Application of vitamin K (vitK) to the skin has been used for suppression of pigmentation and resolution of bruising. However, there is no report concerning the extent of its penetration in the skin. In this study, we investigated the in vitro skin penetration and transdermal delivery of vitK, and whether these parameters may be enhanced by lipid-based drug delivery systems. The lipid formulation used in this study contains monoolein (MO), which is structured as a liquid crystalline phase, named hexagonal phase. The skin penetration of vitK was assessed in vitro using porcine ear skin mounted in a Franz diffusion cell. VitK (2.5%, w/w) was incorporated in either of three formulations: liquid vaseline, MO-based hexagonal phase gel (MO–vitK–water at 77.5/2.5/20, w/w/w) and MO-based nanodispersion of hexagonal phase (MO–vitK–poloxamer–water at 15/2.5/0.9/81.6, w/w/w/w).
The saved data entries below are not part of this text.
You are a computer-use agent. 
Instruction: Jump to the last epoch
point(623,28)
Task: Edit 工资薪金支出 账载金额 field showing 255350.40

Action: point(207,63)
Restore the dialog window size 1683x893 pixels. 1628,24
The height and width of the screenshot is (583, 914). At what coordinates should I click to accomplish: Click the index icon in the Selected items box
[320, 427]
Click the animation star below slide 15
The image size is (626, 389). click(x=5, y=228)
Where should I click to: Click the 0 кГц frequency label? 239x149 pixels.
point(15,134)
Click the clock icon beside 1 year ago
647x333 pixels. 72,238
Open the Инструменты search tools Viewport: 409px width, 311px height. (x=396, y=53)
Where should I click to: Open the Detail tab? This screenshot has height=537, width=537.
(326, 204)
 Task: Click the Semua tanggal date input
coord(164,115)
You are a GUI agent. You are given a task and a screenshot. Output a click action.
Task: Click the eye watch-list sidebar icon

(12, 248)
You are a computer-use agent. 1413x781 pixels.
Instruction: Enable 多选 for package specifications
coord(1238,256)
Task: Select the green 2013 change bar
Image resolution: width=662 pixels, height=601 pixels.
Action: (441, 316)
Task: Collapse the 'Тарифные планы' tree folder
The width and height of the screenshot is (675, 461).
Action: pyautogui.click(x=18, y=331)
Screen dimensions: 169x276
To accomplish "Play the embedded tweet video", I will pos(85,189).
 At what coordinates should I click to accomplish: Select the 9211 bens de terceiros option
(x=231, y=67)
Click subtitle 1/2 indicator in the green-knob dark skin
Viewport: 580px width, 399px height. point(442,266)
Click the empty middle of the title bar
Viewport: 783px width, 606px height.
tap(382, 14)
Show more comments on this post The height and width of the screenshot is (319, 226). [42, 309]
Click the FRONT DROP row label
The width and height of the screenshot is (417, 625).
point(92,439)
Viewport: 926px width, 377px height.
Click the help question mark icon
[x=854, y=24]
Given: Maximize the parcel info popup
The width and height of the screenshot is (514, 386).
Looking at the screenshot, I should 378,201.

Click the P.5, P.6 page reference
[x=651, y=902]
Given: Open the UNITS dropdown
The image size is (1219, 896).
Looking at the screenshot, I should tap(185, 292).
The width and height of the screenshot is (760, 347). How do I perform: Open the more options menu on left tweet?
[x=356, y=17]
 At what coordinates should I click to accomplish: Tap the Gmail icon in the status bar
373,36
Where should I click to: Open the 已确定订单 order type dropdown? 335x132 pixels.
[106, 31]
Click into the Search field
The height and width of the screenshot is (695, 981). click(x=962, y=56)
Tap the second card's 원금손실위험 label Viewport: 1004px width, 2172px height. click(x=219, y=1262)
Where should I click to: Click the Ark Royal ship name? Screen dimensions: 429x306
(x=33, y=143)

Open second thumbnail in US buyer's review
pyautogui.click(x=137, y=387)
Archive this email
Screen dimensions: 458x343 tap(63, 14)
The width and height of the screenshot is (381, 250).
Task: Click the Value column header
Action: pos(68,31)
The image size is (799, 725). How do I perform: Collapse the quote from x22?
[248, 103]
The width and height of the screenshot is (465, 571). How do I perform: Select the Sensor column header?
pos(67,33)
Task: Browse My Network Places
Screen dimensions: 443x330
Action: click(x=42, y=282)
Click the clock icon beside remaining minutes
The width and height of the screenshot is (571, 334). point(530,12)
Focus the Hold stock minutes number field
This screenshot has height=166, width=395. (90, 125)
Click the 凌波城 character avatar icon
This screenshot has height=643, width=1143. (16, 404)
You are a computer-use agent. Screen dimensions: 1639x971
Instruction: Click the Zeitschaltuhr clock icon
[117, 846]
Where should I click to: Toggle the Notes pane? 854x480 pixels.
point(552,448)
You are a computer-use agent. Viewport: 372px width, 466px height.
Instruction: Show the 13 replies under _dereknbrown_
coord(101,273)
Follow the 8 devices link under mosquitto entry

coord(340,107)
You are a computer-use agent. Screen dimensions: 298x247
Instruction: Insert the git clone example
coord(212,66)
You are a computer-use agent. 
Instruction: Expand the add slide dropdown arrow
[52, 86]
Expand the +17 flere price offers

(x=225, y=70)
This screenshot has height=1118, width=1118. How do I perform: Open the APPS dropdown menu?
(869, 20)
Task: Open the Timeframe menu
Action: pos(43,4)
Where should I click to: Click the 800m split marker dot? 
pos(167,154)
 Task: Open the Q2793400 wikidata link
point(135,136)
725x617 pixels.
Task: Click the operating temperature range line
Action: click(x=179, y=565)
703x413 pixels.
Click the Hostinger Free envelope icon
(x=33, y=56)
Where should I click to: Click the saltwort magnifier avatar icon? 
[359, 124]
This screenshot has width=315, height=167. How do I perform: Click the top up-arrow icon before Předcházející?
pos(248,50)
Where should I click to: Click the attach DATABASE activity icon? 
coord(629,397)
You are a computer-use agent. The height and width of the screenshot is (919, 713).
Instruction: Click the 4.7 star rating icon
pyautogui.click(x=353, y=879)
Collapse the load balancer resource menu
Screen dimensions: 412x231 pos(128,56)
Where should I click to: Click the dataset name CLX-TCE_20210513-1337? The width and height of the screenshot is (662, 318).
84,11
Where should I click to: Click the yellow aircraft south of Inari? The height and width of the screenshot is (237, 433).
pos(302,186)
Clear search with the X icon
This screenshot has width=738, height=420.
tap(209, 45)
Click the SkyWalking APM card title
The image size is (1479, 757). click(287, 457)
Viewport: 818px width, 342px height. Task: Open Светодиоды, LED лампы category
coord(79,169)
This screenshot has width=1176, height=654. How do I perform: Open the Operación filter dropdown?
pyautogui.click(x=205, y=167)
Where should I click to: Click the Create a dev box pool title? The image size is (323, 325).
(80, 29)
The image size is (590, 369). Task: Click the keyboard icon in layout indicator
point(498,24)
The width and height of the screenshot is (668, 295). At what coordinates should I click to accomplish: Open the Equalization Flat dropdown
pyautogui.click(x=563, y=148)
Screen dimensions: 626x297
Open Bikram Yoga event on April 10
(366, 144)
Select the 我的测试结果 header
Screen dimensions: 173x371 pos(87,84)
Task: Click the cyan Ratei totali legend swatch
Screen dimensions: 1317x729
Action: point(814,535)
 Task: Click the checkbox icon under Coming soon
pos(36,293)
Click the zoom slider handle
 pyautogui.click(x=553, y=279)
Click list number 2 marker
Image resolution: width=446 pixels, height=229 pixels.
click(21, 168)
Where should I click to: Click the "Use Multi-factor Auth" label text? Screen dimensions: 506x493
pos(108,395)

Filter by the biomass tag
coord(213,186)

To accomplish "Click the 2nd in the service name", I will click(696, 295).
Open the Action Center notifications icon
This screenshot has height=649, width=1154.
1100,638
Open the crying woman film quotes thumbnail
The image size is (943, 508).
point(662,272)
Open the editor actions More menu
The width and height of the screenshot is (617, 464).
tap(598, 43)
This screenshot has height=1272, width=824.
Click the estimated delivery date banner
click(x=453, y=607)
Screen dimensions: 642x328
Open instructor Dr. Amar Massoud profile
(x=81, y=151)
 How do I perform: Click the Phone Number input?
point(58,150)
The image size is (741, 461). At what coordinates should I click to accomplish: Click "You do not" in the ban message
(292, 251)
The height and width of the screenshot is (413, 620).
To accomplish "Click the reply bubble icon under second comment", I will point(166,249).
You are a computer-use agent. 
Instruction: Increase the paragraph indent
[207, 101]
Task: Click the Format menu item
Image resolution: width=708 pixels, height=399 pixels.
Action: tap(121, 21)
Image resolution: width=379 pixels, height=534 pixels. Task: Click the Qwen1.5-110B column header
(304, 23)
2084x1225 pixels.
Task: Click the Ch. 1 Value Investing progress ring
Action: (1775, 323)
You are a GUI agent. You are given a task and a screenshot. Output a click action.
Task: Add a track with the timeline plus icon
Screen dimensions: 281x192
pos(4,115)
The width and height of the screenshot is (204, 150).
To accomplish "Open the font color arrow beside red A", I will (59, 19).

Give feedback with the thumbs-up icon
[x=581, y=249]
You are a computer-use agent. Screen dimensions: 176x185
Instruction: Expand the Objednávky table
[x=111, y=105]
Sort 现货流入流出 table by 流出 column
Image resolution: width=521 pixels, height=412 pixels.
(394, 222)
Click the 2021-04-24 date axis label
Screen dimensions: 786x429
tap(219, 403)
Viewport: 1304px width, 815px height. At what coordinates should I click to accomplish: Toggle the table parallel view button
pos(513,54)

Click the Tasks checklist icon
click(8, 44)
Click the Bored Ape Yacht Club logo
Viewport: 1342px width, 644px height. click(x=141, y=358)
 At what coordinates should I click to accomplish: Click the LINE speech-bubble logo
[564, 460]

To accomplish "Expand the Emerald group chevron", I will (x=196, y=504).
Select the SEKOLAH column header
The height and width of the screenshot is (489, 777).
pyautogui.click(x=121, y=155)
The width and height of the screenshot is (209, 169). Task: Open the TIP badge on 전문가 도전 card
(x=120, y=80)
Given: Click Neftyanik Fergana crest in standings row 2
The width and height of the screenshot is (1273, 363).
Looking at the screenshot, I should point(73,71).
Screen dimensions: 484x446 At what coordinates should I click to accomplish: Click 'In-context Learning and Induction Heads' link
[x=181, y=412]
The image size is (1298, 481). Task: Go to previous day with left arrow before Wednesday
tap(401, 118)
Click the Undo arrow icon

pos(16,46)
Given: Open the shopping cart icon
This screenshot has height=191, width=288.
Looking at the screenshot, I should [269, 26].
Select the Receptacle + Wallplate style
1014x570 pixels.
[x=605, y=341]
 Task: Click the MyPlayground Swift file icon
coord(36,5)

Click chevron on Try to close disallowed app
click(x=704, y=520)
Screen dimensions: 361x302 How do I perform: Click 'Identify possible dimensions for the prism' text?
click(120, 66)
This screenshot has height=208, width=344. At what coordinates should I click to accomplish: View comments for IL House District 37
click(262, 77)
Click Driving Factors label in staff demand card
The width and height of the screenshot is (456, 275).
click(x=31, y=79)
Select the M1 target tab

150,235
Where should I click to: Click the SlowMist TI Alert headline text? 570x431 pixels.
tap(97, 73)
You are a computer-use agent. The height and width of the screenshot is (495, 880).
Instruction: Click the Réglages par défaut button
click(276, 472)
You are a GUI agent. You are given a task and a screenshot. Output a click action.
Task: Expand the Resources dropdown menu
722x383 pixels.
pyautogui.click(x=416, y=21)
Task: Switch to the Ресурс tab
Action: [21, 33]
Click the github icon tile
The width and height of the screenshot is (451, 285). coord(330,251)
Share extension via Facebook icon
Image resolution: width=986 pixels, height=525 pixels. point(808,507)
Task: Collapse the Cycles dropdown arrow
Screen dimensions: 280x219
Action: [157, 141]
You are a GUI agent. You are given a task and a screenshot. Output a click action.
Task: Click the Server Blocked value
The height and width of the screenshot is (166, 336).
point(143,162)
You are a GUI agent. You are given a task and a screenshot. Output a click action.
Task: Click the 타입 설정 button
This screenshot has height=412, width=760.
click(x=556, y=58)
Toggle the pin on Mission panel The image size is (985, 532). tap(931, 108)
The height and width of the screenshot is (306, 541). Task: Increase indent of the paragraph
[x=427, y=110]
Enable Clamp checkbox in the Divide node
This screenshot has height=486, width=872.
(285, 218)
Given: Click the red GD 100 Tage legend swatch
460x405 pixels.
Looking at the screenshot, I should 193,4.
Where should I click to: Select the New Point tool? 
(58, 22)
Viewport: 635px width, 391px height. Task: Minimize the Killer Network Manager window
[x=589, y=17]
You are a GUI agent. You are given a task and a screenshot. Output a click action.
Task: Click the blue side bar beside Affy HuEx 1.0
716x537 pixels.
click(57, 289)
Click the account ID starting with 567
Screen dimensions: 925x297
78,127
When vaseline was used, vitK was delivered mainly to the stratum corneum (SC): 9.50 ± 0.97 μg/cm 2 of vitK was delivered to the SC at 12 h post-application, whereas 4.90 ± 1.28 μg/cm 2 of vitK was delivered to the epidermis (E) + dermis (D) at the same time point. The hexagonal phase gel and the nanodispersion delivered ∼2 times more vitK to the SC and 2.0–3.7 times more vitK to the [E + D] than the vaseline solution. The nanodispersion (but not the gel) also increased the transdermal delivery of vitK at 9 h (∼3-fold increase). These results demonstrate that the topical delivery of vitK incorporated in a lipophilic vehicle is small, but it may be enhanced by MO-based systems, which might be useful to increase the effectiveness of topical vitK therapy.